━━━━━ Records for this task ━━━━━
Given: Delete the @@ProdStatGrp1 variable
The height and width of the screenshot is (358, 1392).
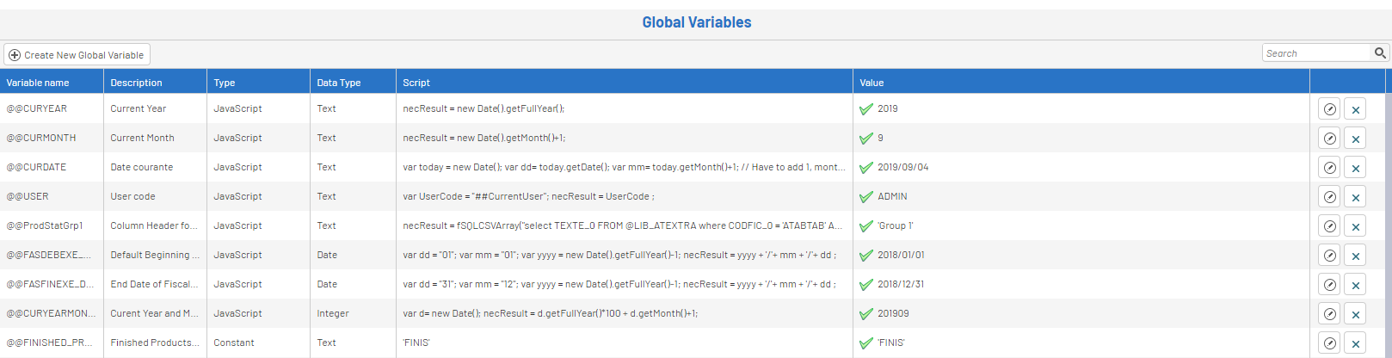Looking at the screenshot, I should point(1355,226).
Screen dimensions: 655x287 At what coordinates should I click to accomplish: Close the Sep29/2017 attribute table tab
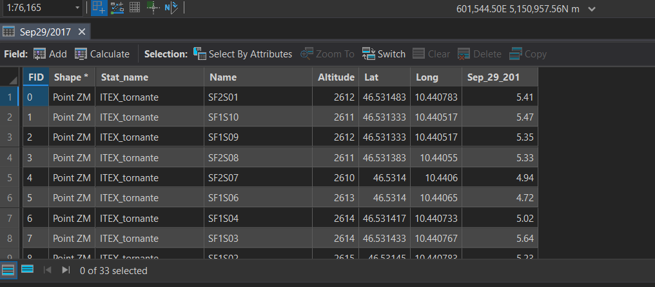(x=82, y=32)
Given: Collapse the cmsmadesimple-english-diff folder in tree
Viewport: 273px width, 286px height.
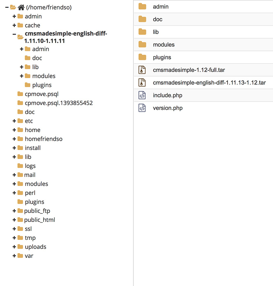Looking at the screenshot, I should coord(14,34).
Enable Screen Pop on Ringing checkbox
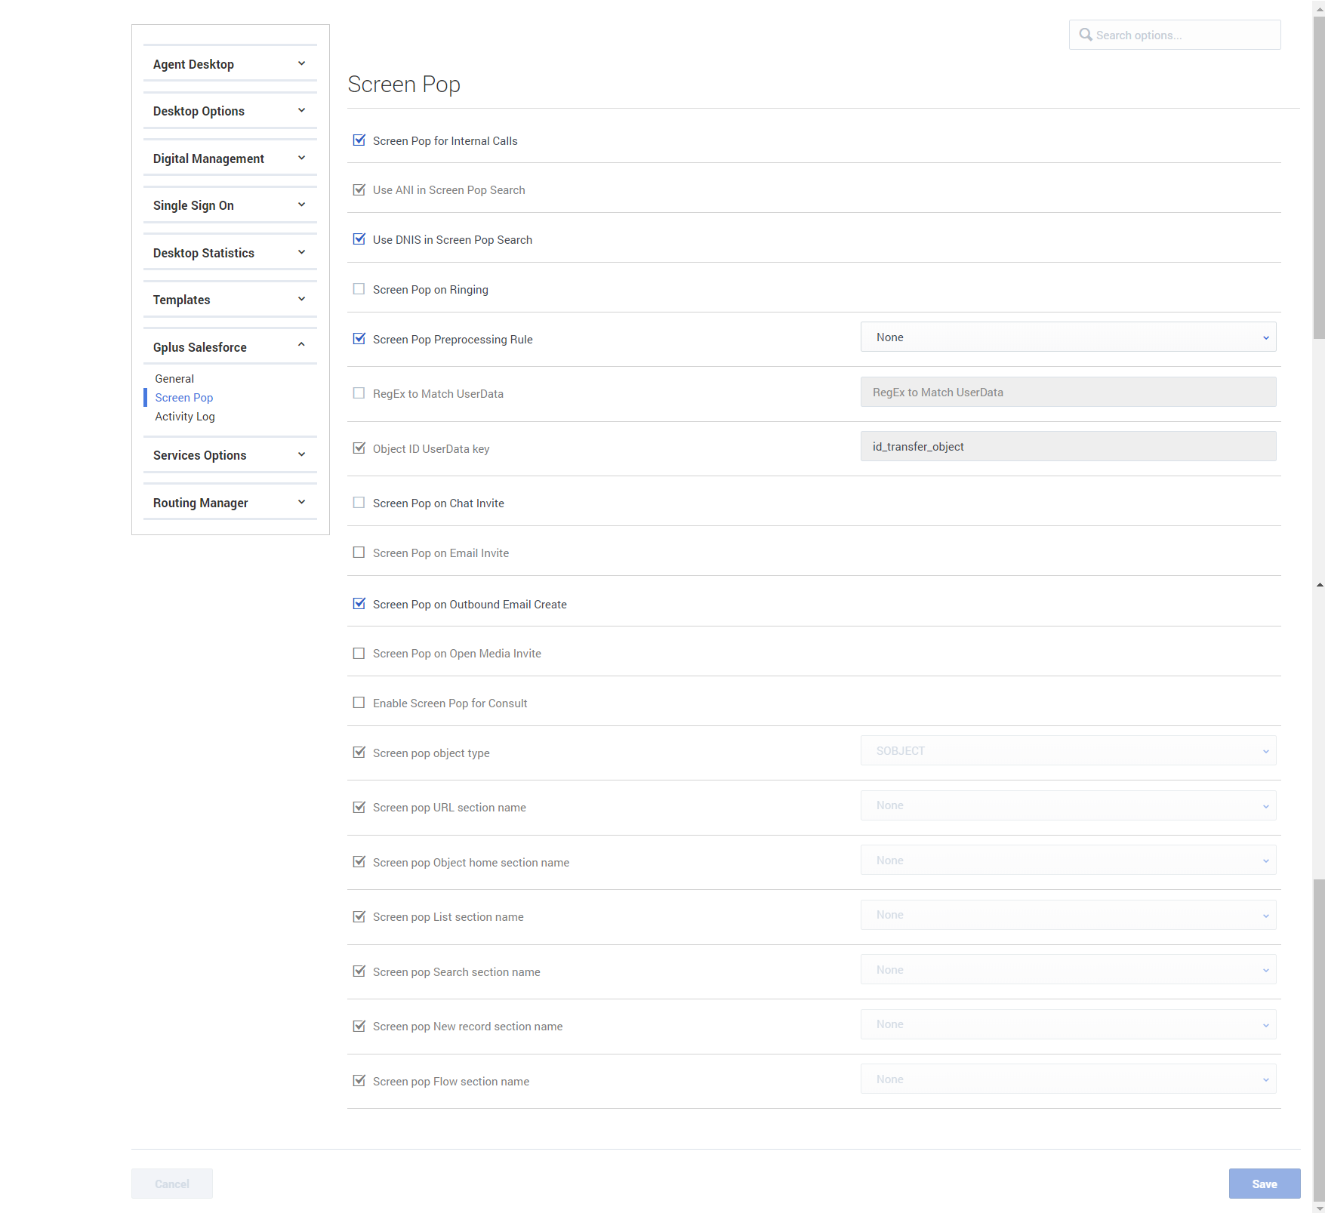The height and width of the screenshot is (1213, 1325). pyautogui.click(x=359, y=289)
━━━━━
**Exercise:** Report only how many lines above include "Given".

**Task response:** 2